[Text and item location data]
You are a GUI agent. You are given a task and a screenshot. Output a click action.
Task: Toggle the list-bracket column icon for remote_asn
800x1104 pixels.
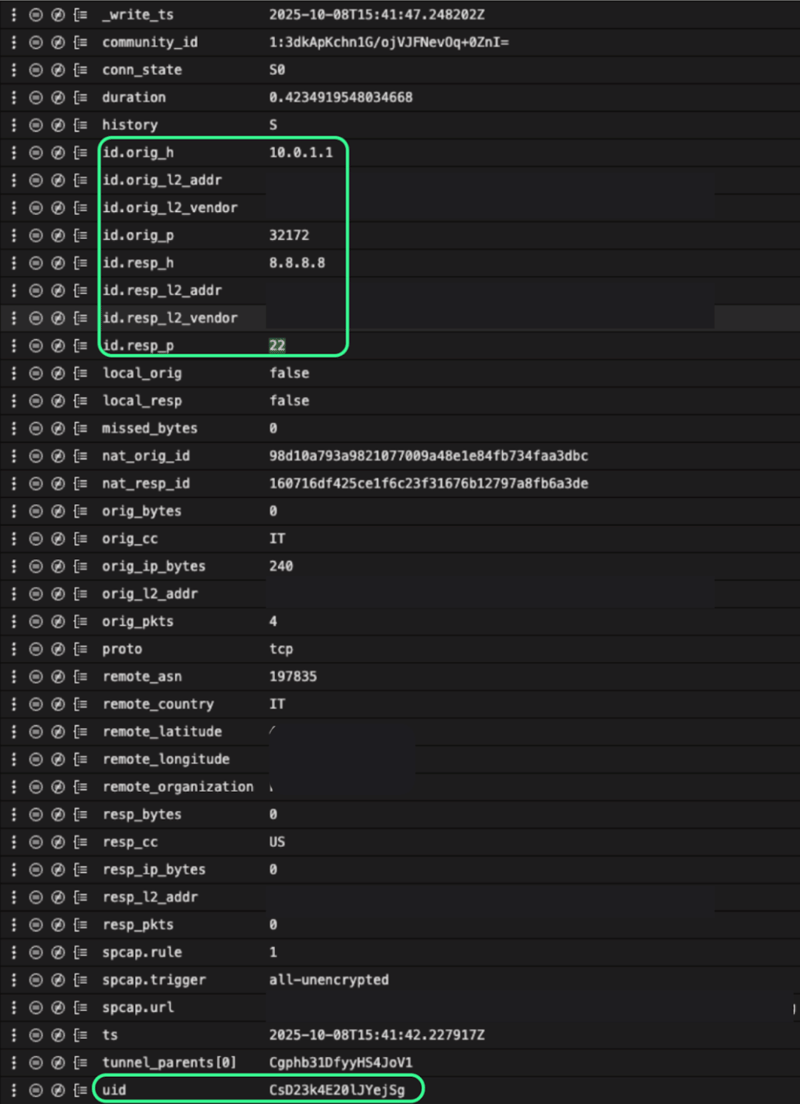pyautogui.click(x=81, y=677)
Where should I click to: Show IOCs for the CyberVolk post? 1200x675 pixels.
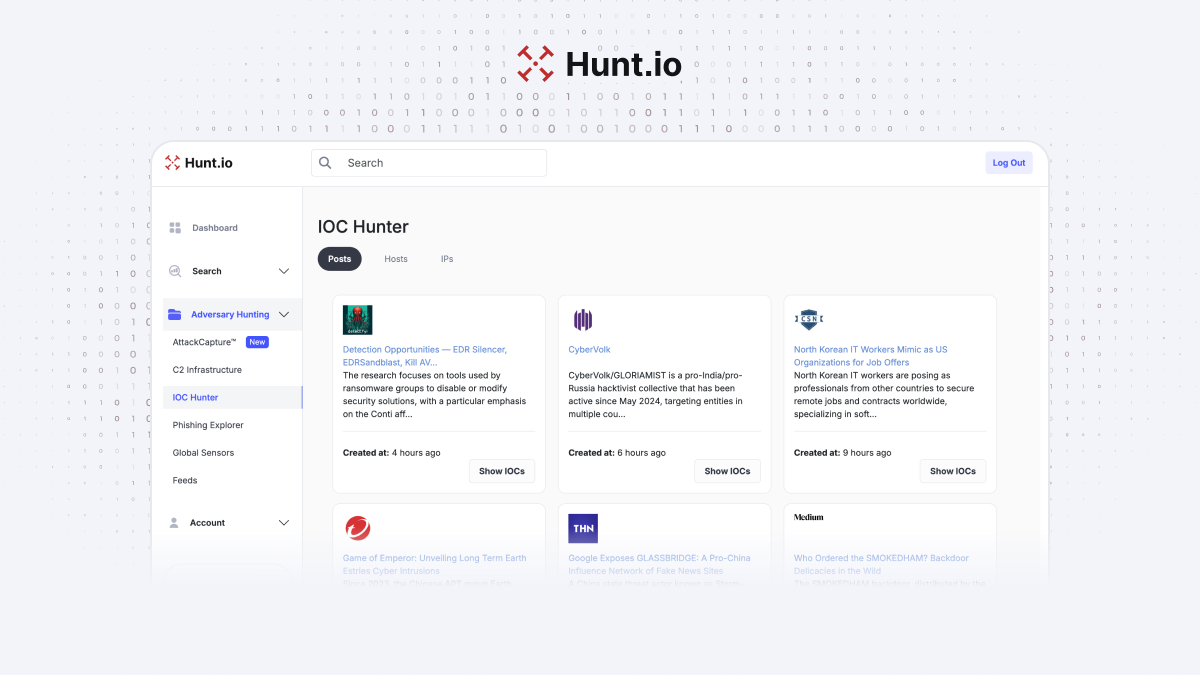click(x=727, y=470)
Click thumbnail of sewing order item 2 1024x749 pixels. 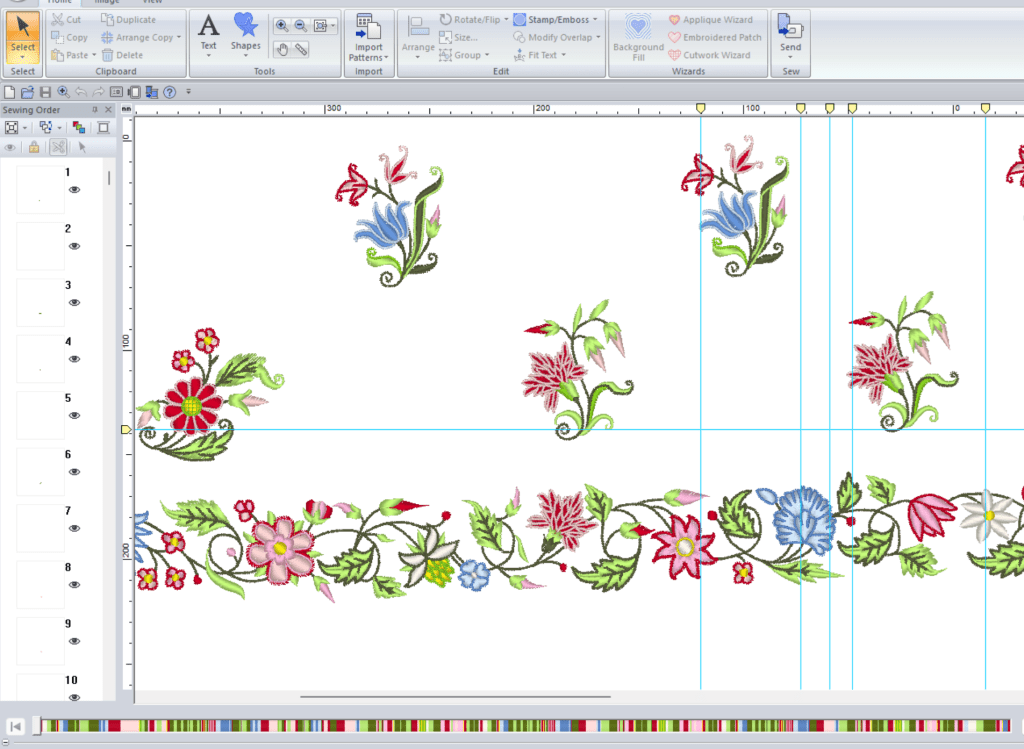41,246
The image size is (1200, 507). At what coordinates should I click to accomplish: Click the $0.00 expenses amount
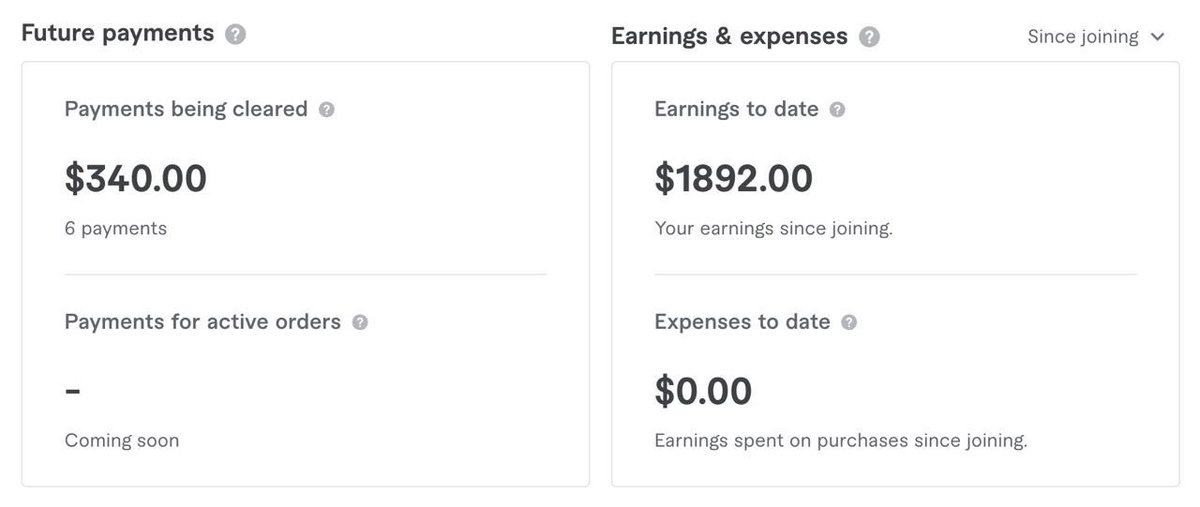tap(703, 391)
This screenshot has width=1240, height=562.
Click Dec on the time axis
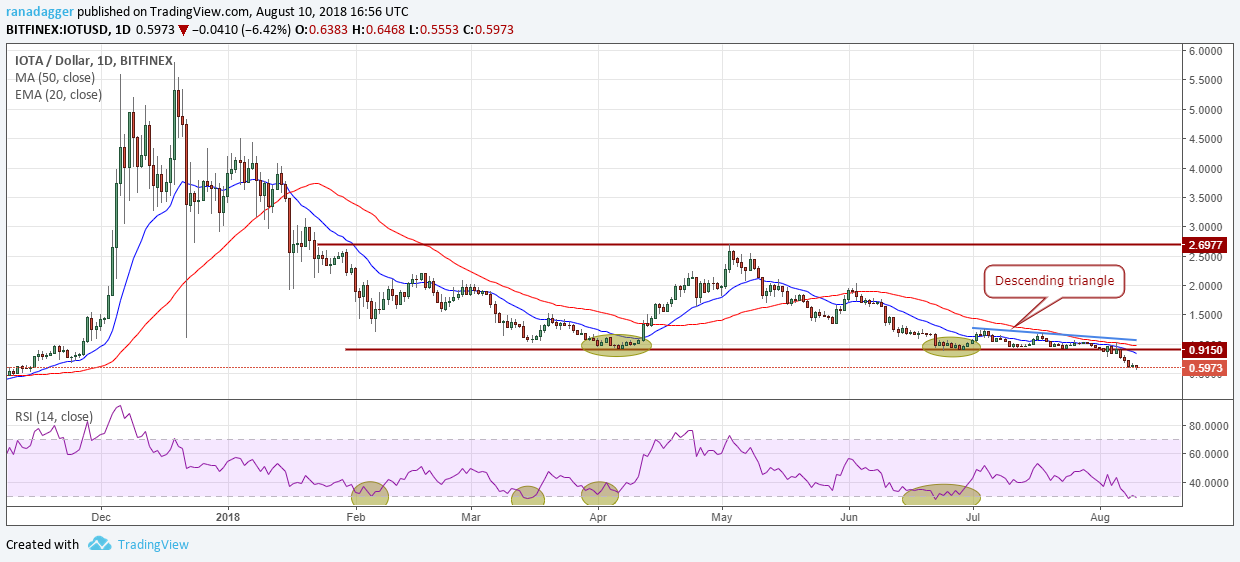click(x=100, y=518)
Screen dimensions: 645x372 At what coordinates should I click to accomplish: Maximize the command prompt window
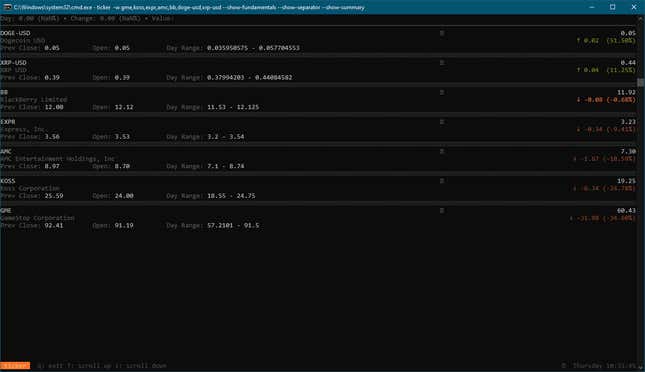(x=613, y=7)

# [Exercise directions]
Format everything from the line containing "This screenshot has width=1240, height=562." down to the end of the data as a JSON list of strings, one string per line, with blank lines omitted. Leave the pictures out of your answer.

# [Response below]
[
  "This screenshot has width=1240, height=562.",
  "Click Dec on the time axis",
  "click(x=100, y=518)",
  "Screen dimensions: 645x372 At what coordinates should I click to accomplish: Maximize the command prompt window",
  "(x=613, y=7)"
]